**THINGS TO DO:**
1. Revise the article about Turner by reproducing the passage between "Turner is graduating" and "learned to others.", inclusive, with "paralegal" changed to "legal assistant".
2. Answer these questions using the article about Turner:
(a) What did Turner's daughter do on her textbooks?
(b) In what two forms would Turner like to share her experience at Highline?
(c) According to Turner, what did she not expect to gain?

**PAGE:**
+ + +
And her daughter’s been by her side every step of the way.
“Whether that’s coloring on all my textbooks, or being there for my zoom meetings in class, she’s always been a part of it,” she said.
Turner is graduating this quarter, and she has plans to keep moving forward with her career plans.
“My next plan is to be a paralegal, I’m taking the exam this week,” she said. “I want to give my best, make Highline proud, find my thing, have the career I love.”
She’d also like to return to Highline someday, and share everything she’s learned to others.
“I’d love to take my experience and put it in the form of a seminar, or a class,” Turner said. “I always want to be open, I just have so much still to give. I don’t want my credit requirements coming to a 0, to mean that Highline will never see me again.”
And although she’s learned a lot from textbooks, there are times at Highline that she’ll hold much closer to her heart, Turner said.
“It’s not always the classes, the books the tests I’m going to remember. It’s the life experiences and stories I would get from the professors, the people I’ve come across,” she said. “Those are the things I think I’ll remember … that keeps me grounded when things are going great, gives me hope when things aren’t going great.”
“I didn’t expect to gain a community, network, friends, colleagues,” Turner said. “I’m just so grateful I chose Highline.”
+ + +
**GIVEN INFORMATION:**
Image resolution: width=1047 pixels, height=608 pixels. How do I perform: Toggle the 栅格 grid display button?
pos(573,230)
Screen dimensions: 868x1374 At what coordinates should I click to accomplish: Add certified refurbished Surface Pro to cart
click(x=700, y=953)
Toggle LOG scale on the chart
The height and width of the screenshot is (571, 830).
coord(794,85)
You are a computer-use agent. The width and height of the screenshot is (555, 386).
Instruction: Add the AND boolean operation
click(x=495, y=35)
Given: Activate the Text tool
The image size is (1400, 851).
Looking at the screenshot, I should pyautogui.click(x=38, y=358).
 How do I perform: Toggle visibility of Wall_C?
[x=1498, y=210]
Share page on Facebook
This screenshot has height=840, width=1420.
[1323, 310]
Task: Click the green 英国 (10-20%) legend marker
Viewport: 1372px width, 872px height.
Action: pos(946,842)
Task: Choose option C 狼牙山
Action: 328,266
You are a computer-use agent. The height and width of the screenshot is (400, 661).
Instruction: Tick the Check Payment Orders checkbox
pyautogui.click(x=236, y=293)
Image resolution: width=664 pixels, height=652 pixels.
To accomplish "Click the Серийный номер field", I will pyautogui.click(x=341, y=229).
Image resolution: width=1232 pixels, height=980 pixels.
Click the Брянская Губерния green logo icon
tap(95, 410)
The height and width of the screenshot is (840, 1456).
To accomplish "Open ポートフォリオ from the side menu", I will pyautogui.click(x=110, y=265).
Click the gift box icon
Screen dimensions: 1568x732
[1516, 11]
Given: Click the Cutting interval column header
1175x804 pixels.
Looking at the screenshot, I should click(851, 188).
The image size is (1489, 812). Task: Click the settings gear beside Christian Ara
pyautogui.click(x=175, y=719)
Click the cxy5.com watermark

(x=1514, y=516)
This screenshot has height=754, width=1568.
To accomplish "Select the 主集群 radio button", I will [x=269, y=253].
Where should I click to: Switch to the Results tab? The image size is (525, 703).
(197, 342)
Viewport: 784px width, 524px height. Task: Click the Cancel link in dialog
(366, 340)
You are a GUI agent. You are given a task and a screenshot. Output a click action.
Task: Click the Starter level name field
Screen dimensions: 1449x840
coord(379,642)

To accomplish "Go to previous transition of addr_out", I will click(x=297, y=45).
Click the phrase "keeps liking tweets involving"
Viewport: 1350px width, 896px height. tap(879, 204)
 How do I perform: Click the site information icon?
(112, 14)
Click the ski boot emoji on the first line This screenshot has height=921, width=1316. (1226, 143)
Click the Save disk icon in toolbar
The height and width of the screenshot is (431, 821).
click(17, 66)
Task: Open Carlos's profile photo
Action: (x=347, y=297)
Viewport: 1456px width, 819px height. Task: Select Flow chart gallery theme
+ + +
**RESPONSES:**
1.
Turner is graduating this quarter, and she has plans to keep moving forward with her career plans.
“My next plan is to be a legal assistant, I’m taking the exam this week,” she said. “I want to give my best, make Highline proud, find my thing, have the career I love.”
She’d also like to return to Highline someday, and share everything she’s learned to others.

2.
(a) She colored on them.
(b) A seminar or a class.
(c) A community, network, friends, and colleagues.